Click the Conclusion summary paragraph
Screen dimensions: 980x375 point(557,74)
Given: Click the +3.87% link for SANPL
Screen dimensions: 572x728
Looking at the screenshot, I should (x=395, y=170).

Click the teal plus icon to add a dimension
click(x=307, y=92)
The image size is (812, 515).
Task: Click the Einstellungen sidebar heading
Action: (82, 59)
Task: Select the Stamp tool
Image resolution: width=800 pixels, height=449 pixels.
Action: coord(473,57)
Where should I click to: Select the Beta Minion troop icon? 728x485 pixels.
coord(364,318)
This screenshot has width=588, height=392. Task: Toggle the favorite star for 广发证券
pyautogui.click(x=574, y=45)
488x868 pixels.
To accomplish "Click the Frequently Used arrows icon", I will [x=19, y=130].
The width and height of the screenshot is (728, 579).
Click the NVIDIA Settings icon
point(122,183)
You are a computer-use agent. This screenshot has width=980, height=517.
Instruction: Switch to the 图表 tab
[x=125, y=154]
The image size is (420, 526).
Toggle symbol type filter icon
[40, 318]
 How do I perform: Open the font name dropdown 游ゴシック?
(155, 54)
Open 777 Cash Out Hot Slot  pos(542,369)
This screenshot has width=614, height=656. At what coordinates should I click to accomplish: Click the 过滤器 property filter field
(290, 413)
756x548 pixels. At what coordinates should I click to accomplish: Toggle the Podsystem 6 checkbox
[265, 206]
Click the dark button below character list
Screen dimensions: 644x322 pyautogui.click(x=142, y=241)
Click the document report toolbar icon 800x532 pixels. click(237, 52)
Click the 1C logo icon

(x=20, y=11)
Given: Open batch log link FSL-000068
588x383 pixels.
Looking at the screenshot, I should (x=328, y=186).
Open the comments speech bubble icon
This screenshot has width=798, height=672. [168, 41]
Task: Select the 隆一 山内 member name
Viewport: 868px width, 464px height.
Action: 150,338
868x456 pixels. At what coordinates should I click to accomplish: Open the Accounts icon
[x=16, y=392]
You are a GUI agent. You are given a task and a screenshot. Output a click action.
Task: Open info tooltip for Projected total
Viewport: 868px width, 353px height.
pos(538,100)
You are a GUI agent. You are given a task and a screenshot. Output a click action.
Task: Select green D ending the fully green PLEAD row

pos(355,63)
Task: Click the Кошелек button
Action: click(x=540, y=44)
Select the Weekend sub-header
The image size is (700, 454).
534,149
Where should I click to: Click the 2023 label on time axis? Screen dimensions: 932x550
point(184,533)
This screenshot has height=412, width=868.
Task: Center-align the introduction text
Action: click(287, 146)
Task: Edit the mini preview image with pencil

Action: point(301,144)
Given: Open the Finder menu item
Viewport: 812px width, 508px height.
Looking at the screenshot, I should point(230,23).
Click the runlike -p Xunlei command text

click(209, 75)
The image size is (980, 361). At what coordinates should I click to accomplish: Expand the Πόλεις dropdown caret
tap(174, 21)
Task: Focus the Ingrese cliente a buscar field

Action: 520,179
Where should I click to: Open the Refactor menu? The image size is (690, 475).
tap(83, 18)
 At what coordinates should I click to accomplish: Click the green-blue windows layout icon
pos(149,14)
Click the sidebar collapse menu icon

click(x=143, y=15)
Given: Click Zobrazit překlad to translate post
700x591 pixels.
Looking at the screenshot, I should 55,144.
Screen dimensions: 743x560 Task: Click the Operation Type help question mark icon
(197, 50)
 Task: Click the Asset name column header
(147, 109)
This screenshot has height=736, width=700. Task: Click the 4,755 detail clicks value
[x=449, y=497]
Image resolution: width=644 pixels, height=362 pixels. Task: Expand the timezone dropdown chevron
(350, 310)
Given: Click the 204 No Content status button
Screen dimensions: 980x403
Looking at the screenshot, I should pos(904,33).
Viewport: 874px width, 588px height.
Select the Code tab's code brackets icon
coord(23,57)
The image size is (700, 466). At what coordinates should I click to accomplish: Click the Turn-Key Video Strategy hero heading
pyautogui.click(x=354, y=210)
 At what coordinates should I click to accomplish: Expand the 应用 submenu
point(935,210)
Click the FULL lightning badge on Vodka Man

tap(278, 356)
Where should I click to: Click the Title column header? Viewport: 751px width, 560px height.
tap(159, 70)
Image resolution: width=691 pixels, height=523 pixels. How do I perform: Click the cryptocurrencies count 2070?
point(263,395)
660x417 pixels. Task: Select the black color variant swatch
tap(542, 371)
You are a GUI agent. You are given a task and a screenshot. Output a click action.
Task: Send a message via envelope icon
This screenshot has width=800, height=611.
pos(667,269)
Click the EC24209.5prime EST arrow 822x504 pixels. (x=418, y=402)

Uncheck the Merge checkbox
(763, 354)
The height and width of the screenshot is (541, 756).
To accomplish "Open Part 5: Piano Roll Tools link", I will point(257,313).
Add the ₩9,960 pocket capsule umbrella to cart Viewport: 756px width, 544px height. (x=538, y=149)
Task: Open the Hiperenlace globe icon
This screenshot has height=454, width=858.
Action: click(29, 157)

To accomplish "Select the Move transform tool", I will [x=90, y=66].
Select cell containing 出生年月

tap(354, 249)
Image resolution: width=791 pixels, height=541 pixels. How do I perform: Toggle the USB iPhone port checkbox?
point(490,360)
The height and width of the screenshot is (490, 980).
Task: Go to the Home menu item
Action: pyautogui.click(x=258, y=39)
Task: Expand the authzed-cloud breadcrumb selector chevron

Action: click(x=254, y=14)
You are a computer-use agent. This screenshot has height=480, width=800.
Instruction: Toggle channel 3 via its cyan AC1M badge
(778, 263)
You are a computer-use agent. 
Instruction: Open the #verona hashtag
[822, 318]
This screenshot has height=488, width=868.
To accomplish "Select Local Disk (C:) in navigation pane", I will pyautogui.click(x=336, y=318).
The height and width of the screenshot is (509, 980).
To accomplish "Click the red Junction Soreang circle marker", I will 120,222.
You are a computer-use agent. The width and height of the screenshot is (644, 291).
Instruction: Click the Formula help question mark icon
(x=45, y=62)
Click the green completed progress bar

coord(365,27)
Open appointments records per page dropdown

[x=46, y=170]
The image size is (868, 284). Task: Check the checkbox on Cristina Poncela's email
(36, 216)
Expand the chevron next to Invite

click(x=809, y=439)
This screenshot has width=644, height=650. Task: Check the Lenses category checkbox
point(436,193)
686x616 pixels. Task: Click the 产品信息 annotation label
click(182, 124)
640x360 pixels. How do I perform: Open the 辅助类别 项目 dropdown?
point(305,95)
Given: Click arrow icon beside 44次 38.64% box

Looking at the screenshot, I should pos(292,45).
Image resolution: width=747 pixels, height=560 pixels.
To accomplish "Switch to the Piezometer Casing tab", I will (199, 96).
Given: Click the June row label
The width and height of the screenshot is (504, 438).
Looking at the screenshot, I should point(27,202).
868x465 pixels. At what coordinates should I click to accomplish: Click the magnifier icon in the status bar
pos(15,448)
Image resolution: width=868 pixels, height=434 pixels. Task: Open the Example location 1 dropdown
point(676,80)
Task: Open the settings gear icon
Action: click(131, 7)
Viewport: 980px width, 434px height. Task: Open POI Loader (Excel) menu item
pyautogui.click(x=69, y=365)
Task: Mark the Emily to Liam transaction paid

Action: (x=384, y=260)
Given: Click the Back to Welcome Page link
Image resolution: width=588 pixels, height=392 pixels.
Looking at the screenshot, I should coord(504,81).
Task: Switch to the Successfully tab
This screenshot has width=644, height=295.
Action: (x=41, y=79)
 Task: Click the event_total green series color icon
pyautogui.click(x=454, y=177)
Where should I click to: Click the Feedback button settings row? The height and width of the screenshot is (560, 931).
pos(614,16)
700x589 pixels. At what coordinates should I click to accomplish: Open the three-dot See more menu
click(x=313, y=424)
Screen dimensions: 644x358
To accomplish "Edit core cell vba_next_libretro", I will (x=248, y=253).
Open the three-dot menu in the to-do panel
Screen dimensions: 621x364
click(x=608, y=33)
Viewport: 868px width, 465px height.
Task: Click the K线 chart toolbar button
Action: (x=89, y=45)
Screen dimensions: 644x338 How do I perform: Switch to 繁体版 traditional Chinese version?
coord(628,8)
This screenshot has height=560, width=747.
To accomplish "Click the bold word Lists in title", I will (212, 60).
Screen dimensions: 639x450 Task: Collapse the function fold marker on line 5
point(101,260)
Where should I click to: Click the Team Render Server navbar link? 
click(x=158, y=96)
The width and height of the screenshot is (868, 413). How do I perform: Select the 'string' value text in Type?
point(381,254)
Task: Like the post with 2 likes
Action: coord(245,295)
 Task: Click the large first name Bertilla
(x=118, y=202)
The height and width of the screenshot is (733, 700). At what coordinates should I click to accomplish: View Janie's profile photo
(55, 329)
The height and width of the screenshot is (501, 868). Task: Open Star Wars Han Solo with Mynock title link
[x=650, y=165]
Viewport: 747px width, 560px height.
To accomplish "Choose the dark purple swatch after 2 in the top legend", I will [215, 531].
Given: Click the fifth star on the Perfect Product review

- - - -

## Work instruction
Using the listing above, pick out each line that contains the word "agent", then copy it.

## Task answer
You are a computer-use agent. This screenshot has width=980, height=517.
You are a GUI agent. You are given a task and a screenshot. Output a click action.
You are a GUI agent. You are given a task and a screenshot. Output a click action.
You are a GUI agent. You are given a task and a screenshot. Output a click action.
You are a computer-use agent. This screenshot has height=480, width=800.
You are a computer-use agent. 
You are a computer-use agent. The width and height of the screenshot is (644, 291).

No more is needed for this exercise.